* _WHAT TO WORK ON_:
Format the data from the line containing "Open 关于本报告 link" through the line containing "will pyautogui.click(x=450, y=757)." as a two-column CSV with the header input,output. Write one row for each input and its output, with each field in double quotes and any line breaks turned into spaces.

* _DATASET ROWS_:
-------

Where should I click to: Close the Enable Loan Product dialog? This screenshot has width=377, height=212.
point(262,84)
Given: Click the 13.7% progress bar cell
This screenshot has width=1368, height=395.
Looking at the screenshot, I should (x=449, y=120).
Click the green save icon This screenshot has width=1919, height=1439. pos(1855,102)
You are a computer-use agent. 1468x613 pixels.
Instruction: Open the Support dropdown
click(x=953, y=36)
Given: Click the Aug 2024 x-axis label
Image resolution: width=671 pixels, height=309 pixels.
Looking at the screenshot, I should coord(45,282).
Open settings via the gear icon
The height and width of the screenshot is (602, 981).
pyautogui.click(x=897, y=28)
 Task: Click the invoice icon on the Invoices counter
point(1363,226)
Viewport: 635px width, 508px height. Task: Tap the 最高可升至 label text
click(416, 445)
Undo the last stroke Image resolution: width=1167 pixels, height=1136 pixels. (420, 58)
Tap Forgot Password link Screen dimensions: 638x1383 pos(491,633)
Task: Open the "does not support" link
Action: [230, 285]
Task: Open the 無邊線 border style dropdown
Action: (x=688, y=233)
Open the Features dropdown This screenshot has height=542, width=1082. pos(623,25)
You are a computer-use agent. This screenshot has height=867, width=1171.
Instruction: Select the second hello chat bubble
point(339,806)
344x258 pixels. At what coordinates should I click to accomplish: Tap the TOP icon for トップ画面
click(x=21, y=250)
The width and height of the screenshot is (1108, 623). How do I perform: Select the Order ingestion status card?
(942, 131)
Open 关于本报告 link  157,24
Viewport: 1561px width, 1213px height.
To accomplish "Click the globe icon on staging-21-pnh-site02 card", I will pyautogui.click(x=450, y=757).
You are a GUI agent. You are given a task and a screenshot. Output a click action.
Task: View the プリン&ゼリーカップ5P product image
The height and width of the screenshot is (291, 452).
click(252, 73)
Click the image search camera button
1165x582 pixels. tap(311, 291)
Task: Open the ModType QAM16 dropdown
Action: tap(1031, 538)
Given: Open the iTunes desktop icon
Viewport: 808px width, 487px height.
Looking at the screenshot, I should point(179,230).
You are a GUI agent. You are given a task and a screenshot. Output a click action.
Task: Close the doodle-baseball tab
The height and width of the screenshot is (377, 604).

-------

* _SOLVED PROBLEM_:
input,output
"Open 关于本报告 link","157,24"
"Viewport: 1561px width, 1213px height. To accomplish ""Click the globe icon on staging-21-pnh-site02 card"",","I will pyautogui.click(x=450, y=757)."